Enhanced Experience Prioritization: A Novel Upper Confidence Bound Approach

Value-based Reinforcement Learning algorithms achieve superior performance by utilizing experiences gathered in the past to update their so-called value-function. In most cases, it is accomplished by applying a sampling strategy to an experience buffer, in which state transitions are stored during the training process. However, the design of such methods is not so intuitive. General theoretic approaches tend to determine the expected learning progress from each experience, based on which the update of neural networks can be carried out efficiently. Proper choice of these methods can not only accelerate, but also stabilize the training significantly by increasing sampling efficiency, which indirectly leads to a reduction in time and computing capacity requirements. As one of the most critical aspects of using Machine Learning (ML) based techniques originates from the lack of decent computing power, thus endeavour to find optimal solutions has long been a researched topic in the field of Reinforcement Learning.
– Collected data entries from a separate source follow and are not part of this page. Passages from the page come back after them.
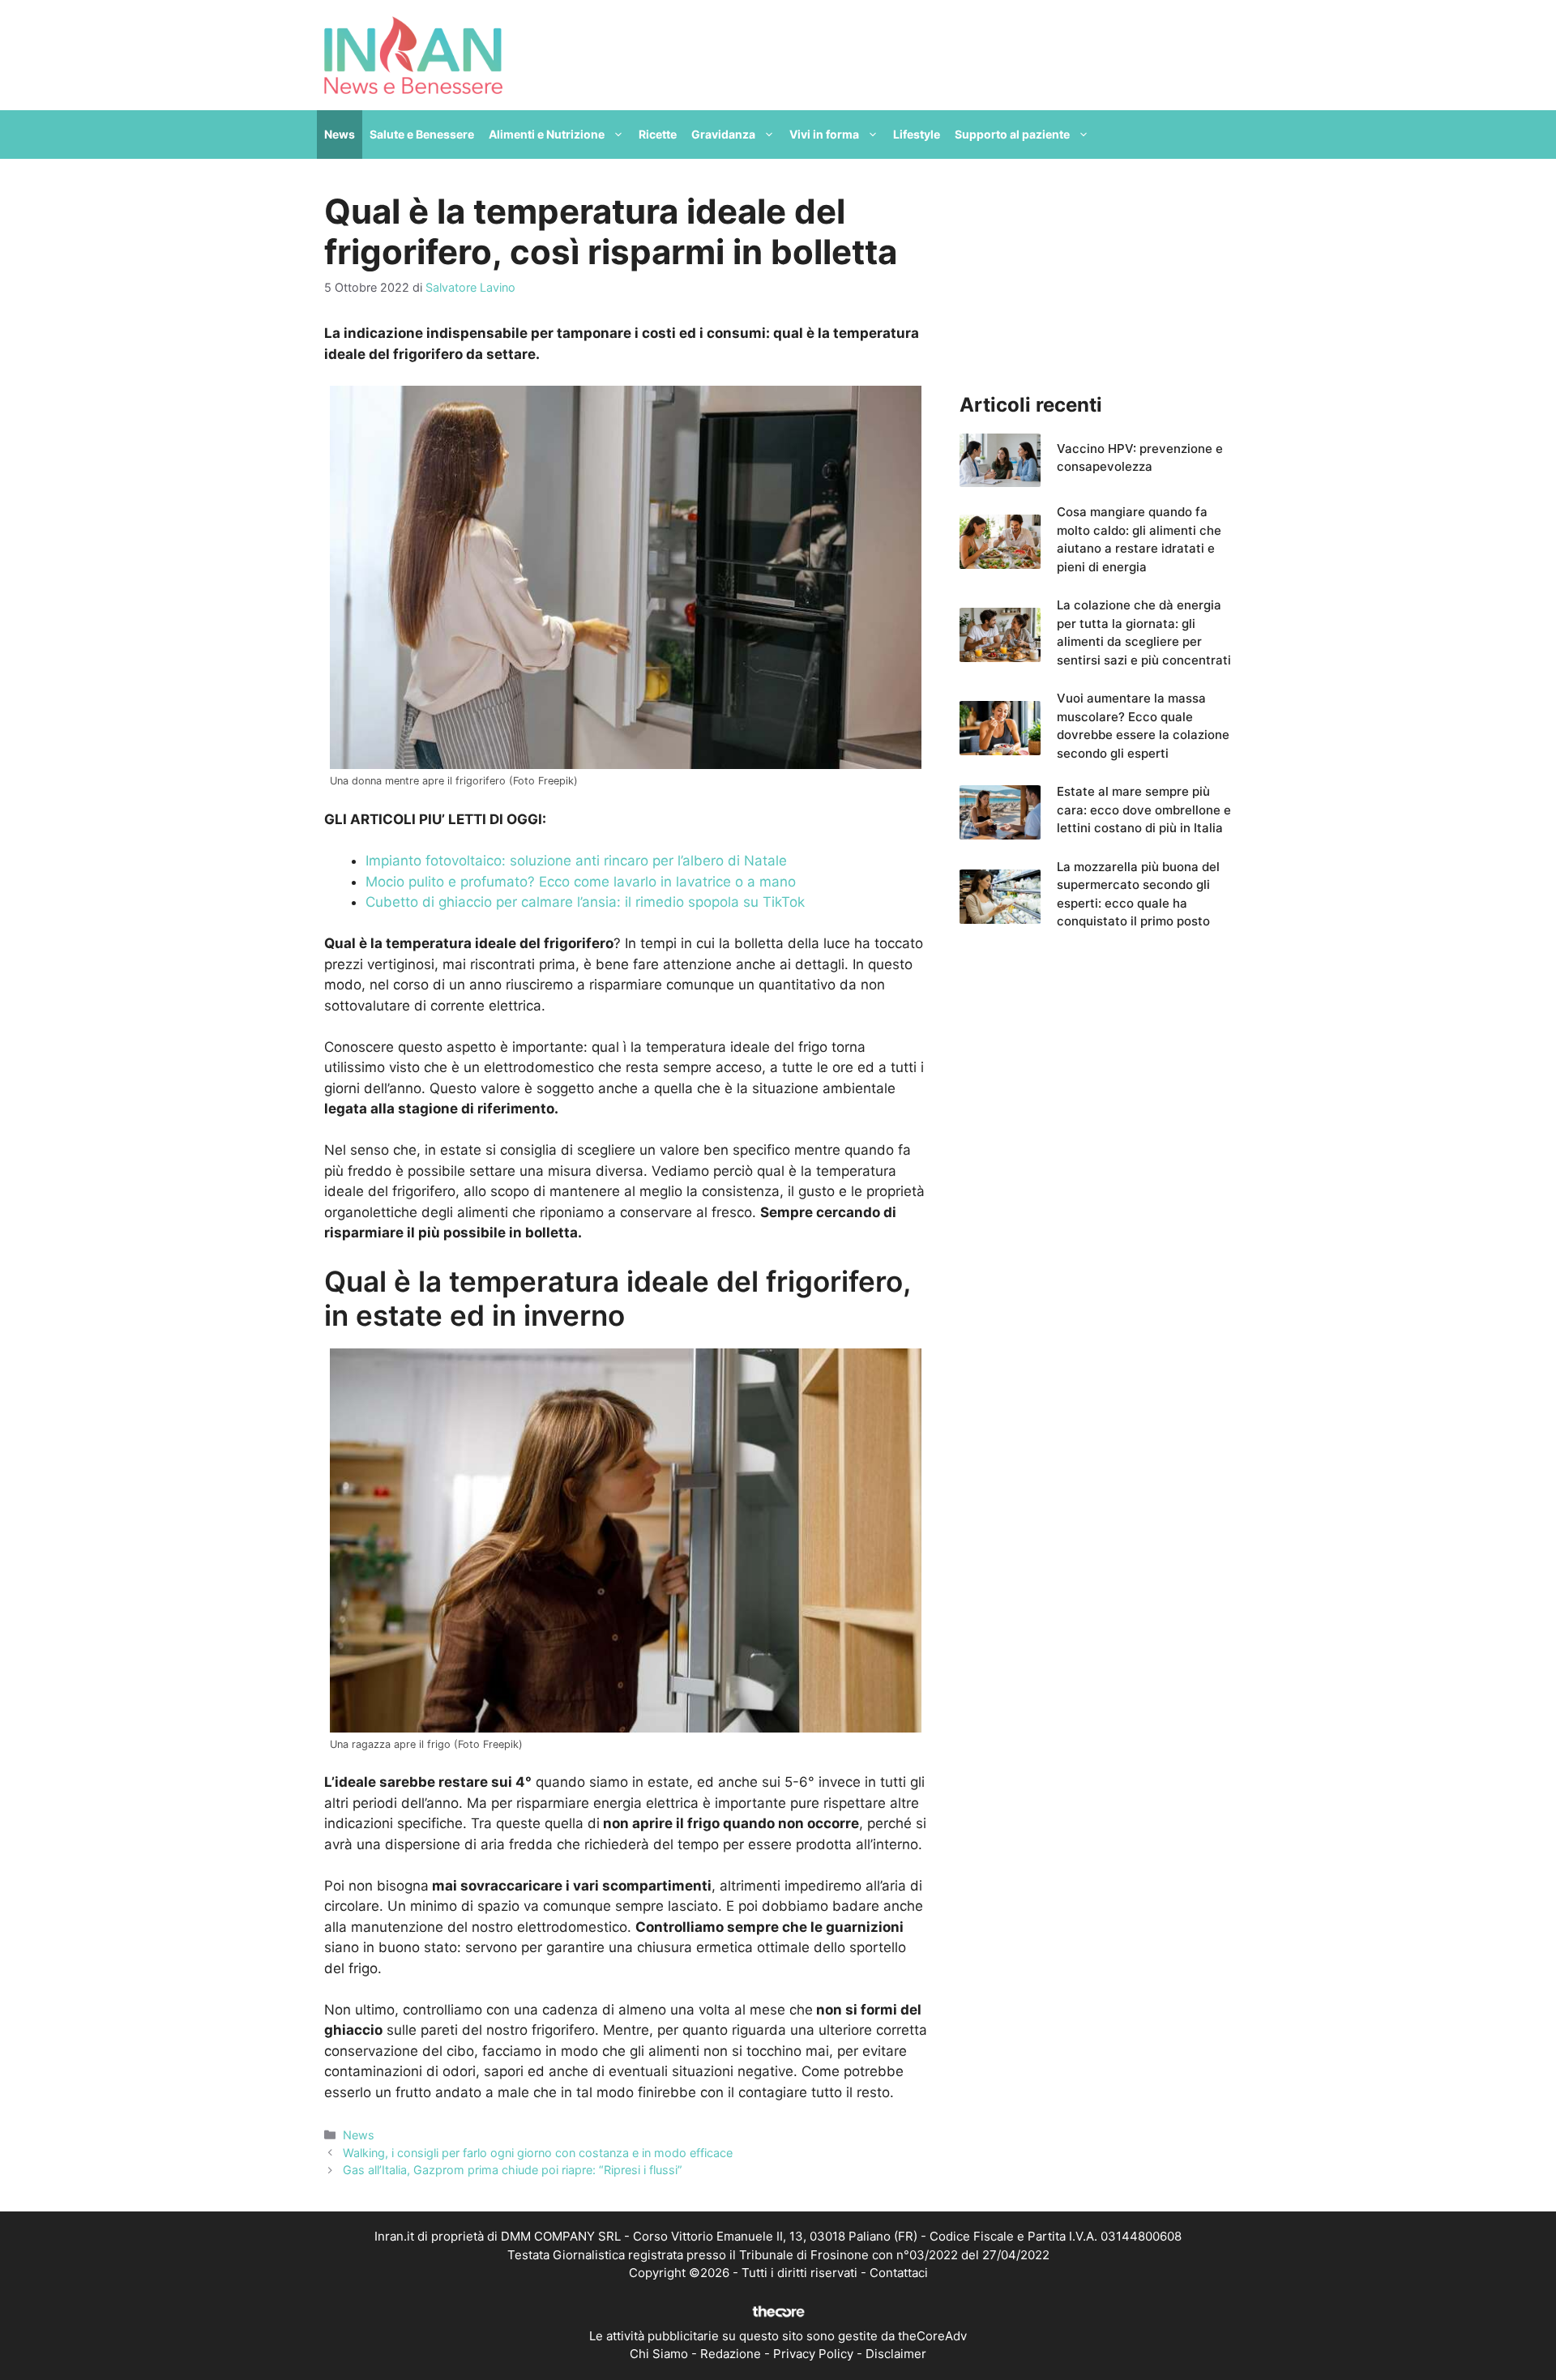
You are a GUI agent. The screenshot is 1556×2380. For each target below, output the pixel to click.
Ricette (658, 134)
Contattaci (899, 2272)
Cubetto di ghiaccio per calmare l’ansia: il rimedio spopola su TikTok (585, 902)
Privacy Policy (813, 2353)
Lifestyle (916, 134)
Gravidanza (723, 134)
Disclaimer (896, 2353)
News (339, 134)
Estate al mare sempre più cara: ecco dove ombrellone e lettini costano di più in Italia (1144, 809)
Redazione (730, 2353)
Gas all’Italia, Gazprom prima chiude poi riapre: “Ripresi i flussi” (512, 2170)
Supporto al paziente (1012, 134)
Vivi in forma (824, 134)
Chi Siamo (659, 2353)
Therefore the main focus of this research has been to develop an experience prioritization method acquiring competitive performance, besides having the overall cost of training considerably lowered. In this paper, we propose a novel priority value assignment concept for experience prioritization in Reinforcement Learning, based on the Upper Confidence Bound algorithm. Furthermore, we present empirical findings of our solution, that it outperforms current state-of-the-art in terms of sampling efficiency, while enabling faster and more cost-efficient training processes.